The potential for varying antiretroviral resistance patterns in different body compartments was addressed. No differences in RT and protease sequences were found between 42 paired viral samples obtained from plasma and lymph node of 28 patients. (Abstract I-122.) Drug resistance was infrequently detected in virus isolated from the genital tract of women when compared to paired virus isolated from their plasma. (Abstract I-124.)
A consensus is emerging that current methodologies for detecting in vitro resistance of HIV-1 to antiretroviral agents may be useful in predicting which drugs will be ineffective, but that the methodologies are insufficiently sensitive to minority viral populations to be reliably predictive of drug success.
There is, in addition, a continuing battle among varying technologies for determining genotypic and phenotypic resistance. Three methods of genotyping were compared: gene chip hybridization-based sequencing (Affymetrix), direct solid phase sequencing (Applied Biosystems), and point mutation probe assay (Murex). A panel of nine RT plasmids and 28 clinical isolates were examined. While gene sequencing detected the most mutations, the other two methods also performed well. (Abstract I-114.)
Polymorphic changes in the HIV-1 gene pool not associated with drug resistance consistently developed prior to the appearance of mutations associated with drug resistance. This suggests that their detection may serve as an early warning system. (Abstract I-76.)
An evaluation of treatment-experienced patients given ritonavir and saquinavir in combination found, by multivariate analysis, that both baseline genotype (by VircoGENTM sequence analysis) and phenotype (by Antivirogram TM) antiretroviral susceptibility tests were highly predictive of response to this combination. Patients with baseline phenotypically susceptible virus were 12-fold (95% CI 1.2-111; P < 0.05) more likely to respond (HIV RNA < 500 copies/mL) than those with non-susceptible patterns. Virologic response was four-fold (95% CI 1.0-13; P < 0.05) more likely in those with genotypic susceptibility. Nonetheless, only approximately one-half of patients with in vitro evidence of drug susceptibility responded to the salvage regimen with a reduction in viral load below the limits of detection. (Abstract I-78.) This is consistent with the emerging consensus noted above, that genotypic and phenotypic tests are useful in predicting treatment failure, but not success.
One potential mechanism of resistance not detectable by current assays is reduced phosphorylation of nucleoside analogs. The thymidine kinase content of peripheral blood mononuclear cells is decreased in patients with high viral load and/or low CD4 count, theoretically leading to decreased phosphorylation of some NRTIs and resultant reduced antiretroviral activity. (Abstract A-70.)
Multinucleoside analog resistance (MNR) has previously been associated with the accumulation of multiple mutations, as well as with the codon 151 multidrug resistance cluster. MNR has also been found in association with insertions in the RT gene at or near codon 69, most commonly 69S (-S-S). While this alteration alone does not cause significant resistance, its presence together with ZDV resistance mutations is associated with cross-resistance to d4T, ddI, and ddC. (Sunday, Abstract LB-4.)
The ZDV-associated resistance mutations, M41L and M41L + K70R, are associated with reduced viral fitness. (Abstract I-111.)
The complete protease genes of HIV-1 isolates from 58 PI naïve patients were sequenced prior to the initiation of therapy, which included a PI to determine if the presence of polymorphisms predict failure of response to treatment.

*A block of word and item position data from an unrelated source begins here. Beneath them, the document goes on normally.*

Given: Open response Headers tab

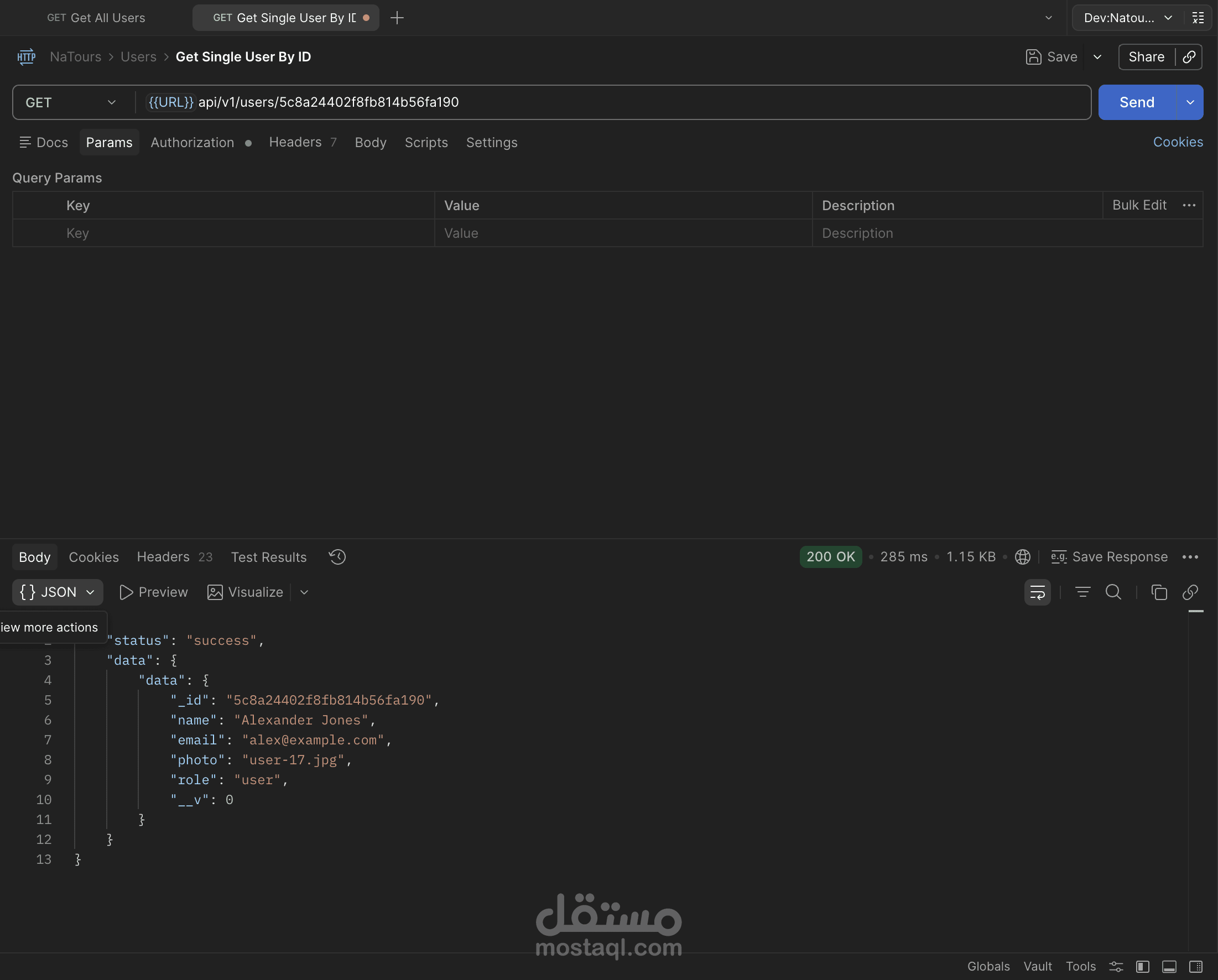Looking at the screenshot, I should 163,557.
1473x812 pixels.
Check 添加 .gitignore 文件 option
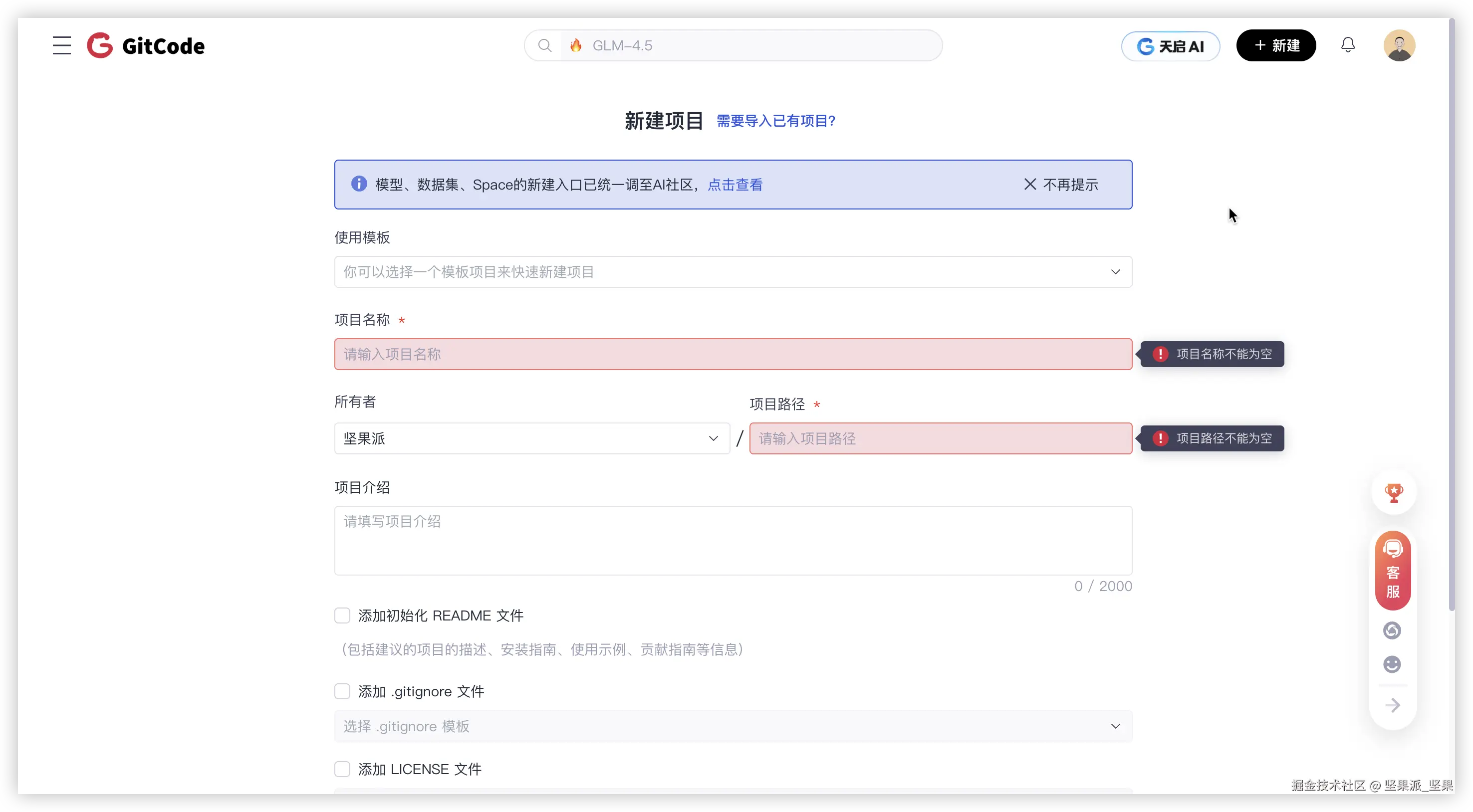click(x=342, y=691)
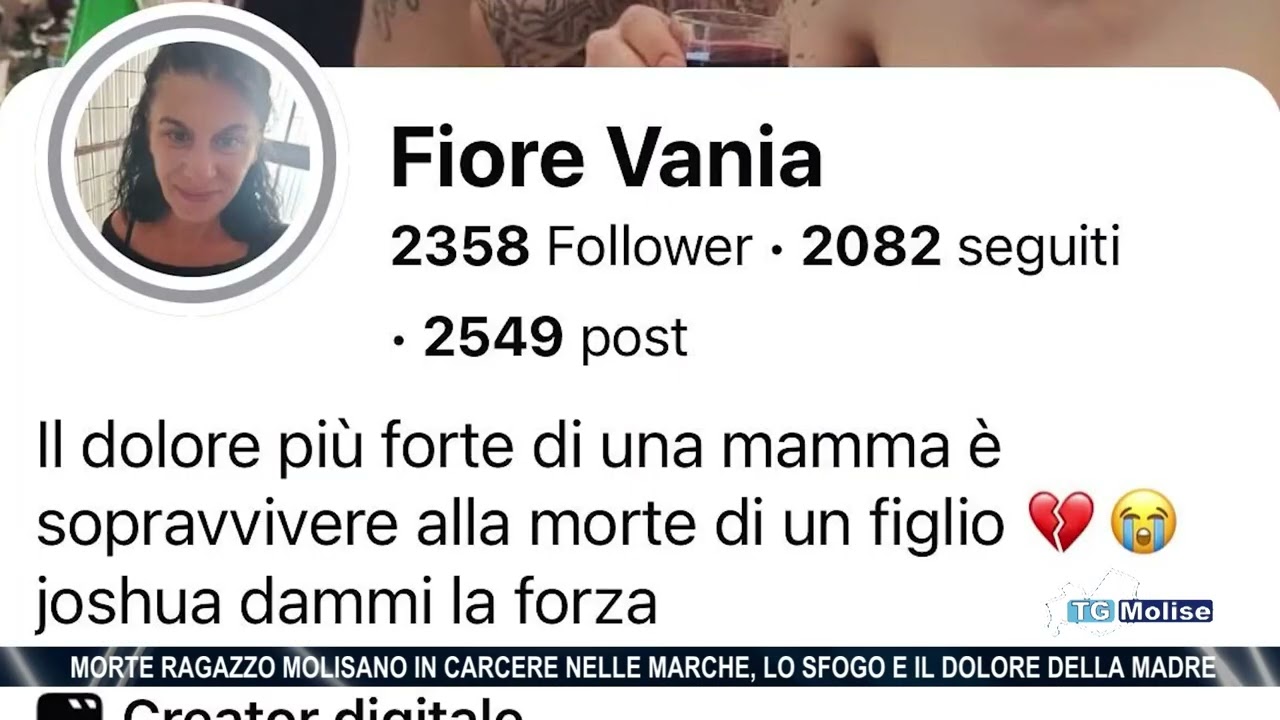Image resolution: width=1280 pixels, height=720 pixels.
Task: Click the news ticker headline about Morte ragazzo
Action: click(x=642, y=668)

No mutations known to be associated with PI resistance were detected, but differences from the subtype B consensus sequence were detected at 29 individual codons, with a median number of differences per isolate of four. There was no correlation between the number of amino acid substitutions and response to therapy, indicating that these natural polymorphisms are not relevant to PI treatment outcome. (Abstract I-112.)
Failure of ritonavir therapy is initially associated with increased drug resistance and reduced viral replicative capacity (fitness). At this stage, the viral protease demonstrates an increased protease Ki to ritonavir, consistent with resistance to this drug; the reduced fitness is associated with diminished catalytic efficiency of the protease. With continued drug administration (and, thus, continued selective pressure), however, a quadruple mutant (36I-54V-71V-82T) that has increased replicative efficiency may subsequently arise. Evolution of this increased viral fitness is associated with an increased catalytic efficiency of the protease compared to wild type viral protease, while the ritonavir Ki remains stable. The unfortunate consequence is a drug-resistant virus with increased replicative capacity. (Abstract I-118.)